----- MATERIAL TO PROCESS

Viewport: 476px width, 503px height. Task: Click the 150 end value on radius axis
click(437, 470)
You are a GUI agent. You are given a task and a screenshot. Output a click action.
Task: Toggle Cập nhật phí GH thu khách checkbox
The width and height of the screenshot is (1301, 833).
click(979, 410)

----------

REQUIREMENT:
Your answer must be an exact copy of every record.

FINAL ANSWER:
Viewport: 476px width, 503px height. Task: Click the 150 end value on radius axis
click(437, 470)
You are a GUI agent. You are given a task and a screenshot. Output a click action.
Task: Toggle Cập nhật phí GH thu khách checkbox
The width and height of the screenshot is (1301, 833).
click(979, 410)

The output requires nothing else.